Feminized Need and Racialized Danger: Punitive Therapeutics and Historical Addiction Tropes in a Midwestern Drug Court

Teresa Gowan, University of Minnesota
Veronica Horowitz, State University of New York at Buffalo

The proliferation of drug courts has gained bi-partisan favor as a therapeutic, cost-effective alternative to mass incarceration. Using ethnographic discourse analysis, our intersectional comparison of a large Midwestern drug court complicates previous accounts by demonstrating how gender and race serve to mark differentiated rehabilitative projects. These projects show strong continuities with historical addiction tropes in both popular culture and criminological discourse.

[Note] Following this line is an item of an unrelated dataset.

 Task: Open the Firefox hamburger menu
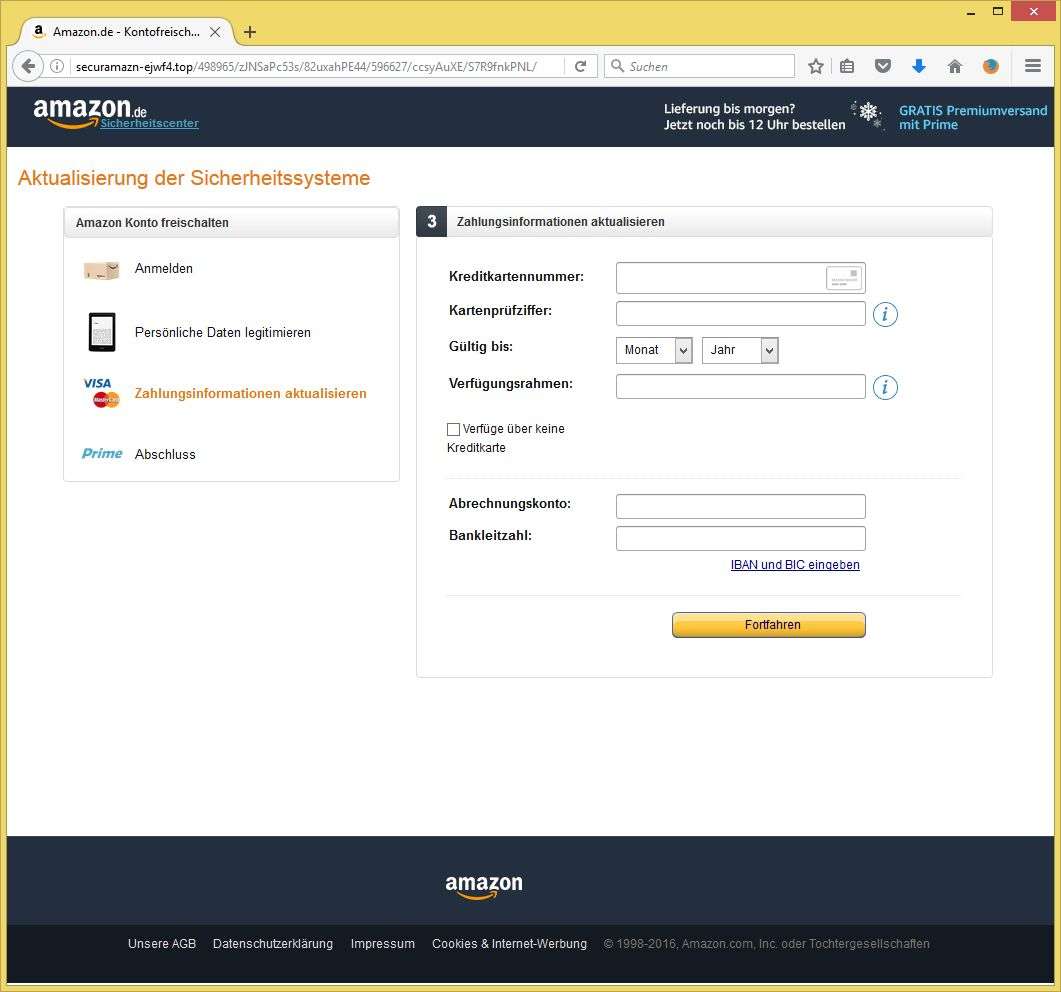click(1032, 65)
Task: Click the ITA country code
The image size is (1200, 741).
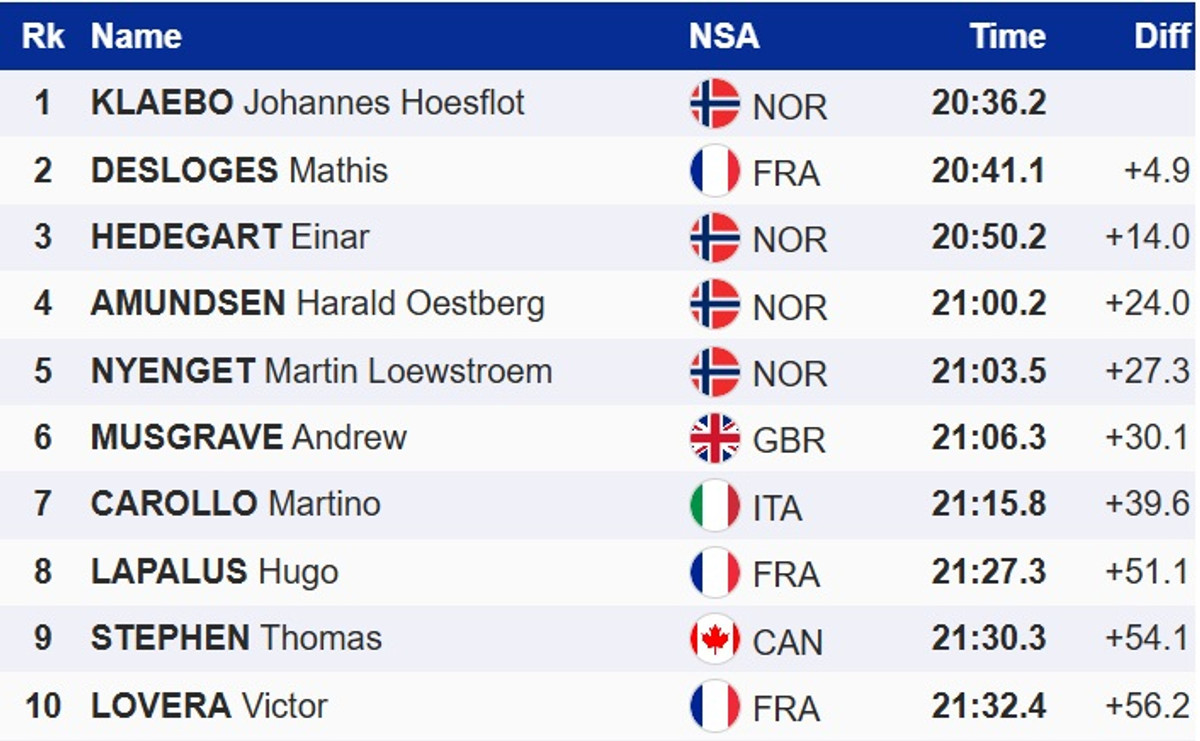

In our primarily white and African-American court, requirements and differential treatment re-inscribe the historical polarization between "white slaves" and "drug zombies," This lives on between the trauma of the female (and especially white) "involuntary addict" and the strong, dangerous agency of the (racialized) male "criminal addict." An explicit gender differentiation, prescribing therapy for women and hard work for men, was thus complicated by a cross-cutting racial differences. Patterns of talk therapy for white women and neuro-scientific medicalization for white men stood sharply apart from a project of deep racio-cultural reform for African-Americans. Women of color were encouraged to take on intensive child rearing and other traits of normative femininity, while men of color were subjected to the highest surveillance and suspicion, their struggles in the labor and housing markets misrecognized as "cultural" recalcitrance.